Not many individuals outside the financial trading market have previously heard of Alphabet Inc but almost everybody has heard of Google and YouTube. Alphabet is an American company being traded on the NASDAQ and currently is the 4th largest technology company globally, only bested by Apple, Samsung and Foxconn

Over the past 5 years, Alphabet has been one of the hottest stocks being looked at by traders. If we rewind the clock to 2015, we can see that on average the stock was priced at $545, and has this year reached a high of just under $1,525. Therefore traders had the possibility to benefit from the stock almost tripling in size. 

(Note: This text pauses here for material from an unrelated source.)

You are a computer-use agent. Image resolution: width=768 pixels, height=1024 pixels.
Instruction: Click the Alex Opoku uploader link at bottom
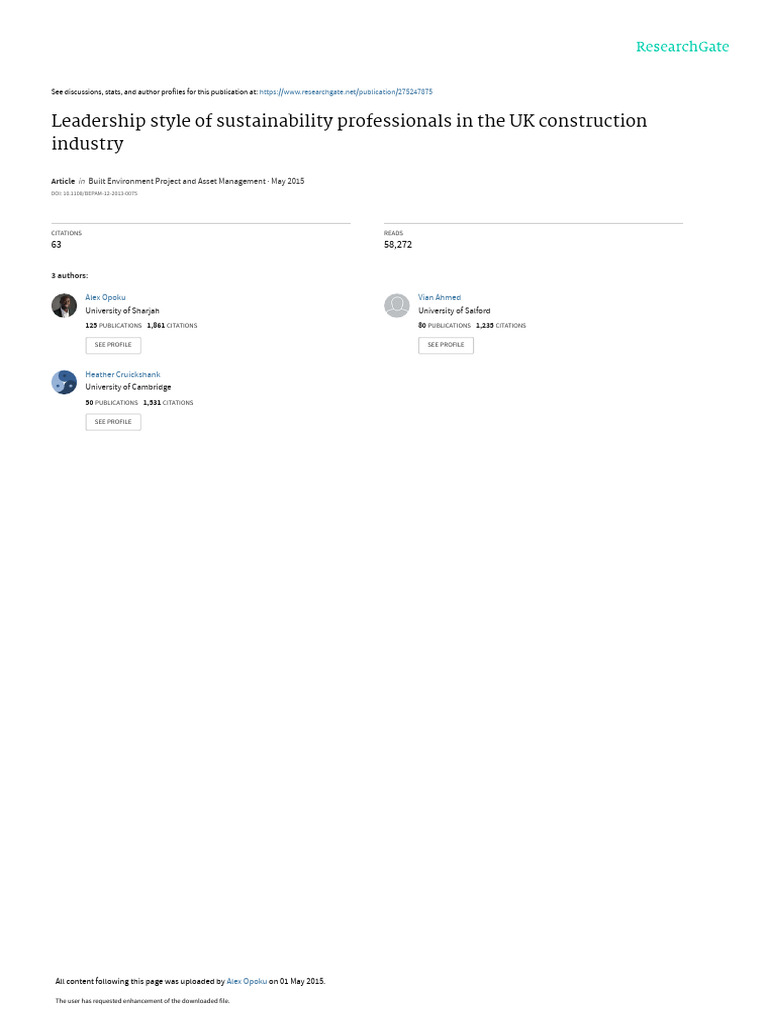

Alphabet, like all stocks, took a major hit when today’s crisis hit, dropping to $1,054 per stock. However, since the beginning of the crisis, the stock has stayed within a stable uptrend showing dynamic growth amid positive statistics.

Recently, the company published a financial statement for the first quarter of 2020, and the figures exceeded analysts’ expectations of $40.8B, amounting to $41.16B. This value is higher than the 10% drop from the fourth quarter of 2019 ($46.08B) but taking into account the current crisis, the company has performed better than expected.

The earnings per share fell to $9.87, which is 45% less than $15.35 a quarter earlier. The net profit in the first quarter amounted to $6.836B, higher than the $6.657B it reached over the same period last year. The total debt of the company as of March 31st was $69.744B, which is better than the previous data of $74.467B. The capitalization of the company as of April 28th is $841.804B.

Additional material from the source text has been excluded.